Мраморный мальчик по-прежнему улыбался, сидя на своем пьедестале, только от большой снеговой шапки у него осталась на макушке маленькая тюбетейка, да и та вот-вот растает… А снежная баба, что встречала ребят у входа в санаторий два месяца тому назад, в день их приезда, теперь вся осела и даже сделалась кривой на один бок. Зато в ее дырявой соломенной шляпе появились грачиные перья…

Весна… Светлана Ивановна работала вместе с детьми и успевала застегнуть ворот какому-нибудь очень «жаркому» работнику, надвинуть снова на лоб шапку «ухарю» и отнять лом или лопату у того, кто, по ее мнению, уже достаточно сделал. Митя, без костылей, раскрасневшийся, со сдвинутой на затылок шапкой, с наслаждением раскалывал в тени ломом сероватый, обледенелый снег, а Леня и Марксида с маленькими помощниками укладывали большие снежные куски на саночки и вывозили со двора, за санаторий, на бугор. Там, на солнце, глыбы снега быстро таяли, ручьи текли вниз, в парк.

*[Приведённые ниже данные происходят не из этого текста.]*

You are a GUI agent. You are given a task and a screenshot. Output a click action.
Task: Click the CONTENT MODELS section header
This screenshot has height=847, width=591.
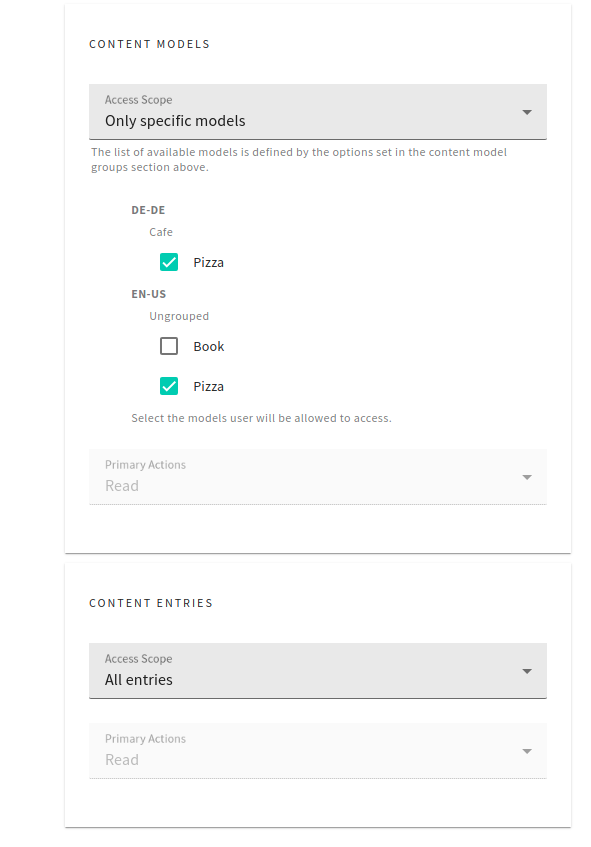coord(148,44)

Было весело. Все работали и все кричали радостно, звонко. Во дворе — мальчишки и девчонки, в парке — грачи. Они сегодня прилетели из далеких стран.

Ляля повертелась немножко на глазах у всех, а затем юркнула в парк.

— Ляля, ты куда? — окликнула ее Марксида, — почему не работаешь?

Ляля остановилась, но ничего не ответила.

— А уроки приготовила? — спросила ее Светлана Ивановна, только что отколовшая ломом большую глыбу льда.

— Нет, я не успеваю, — нехотя ответила Ляля. Она торопилась уйти.

— А как же другие успевают и еще ведут общественную работу? — Ляля пожала плечами. — Ты можешь не перейти в седьмой класс.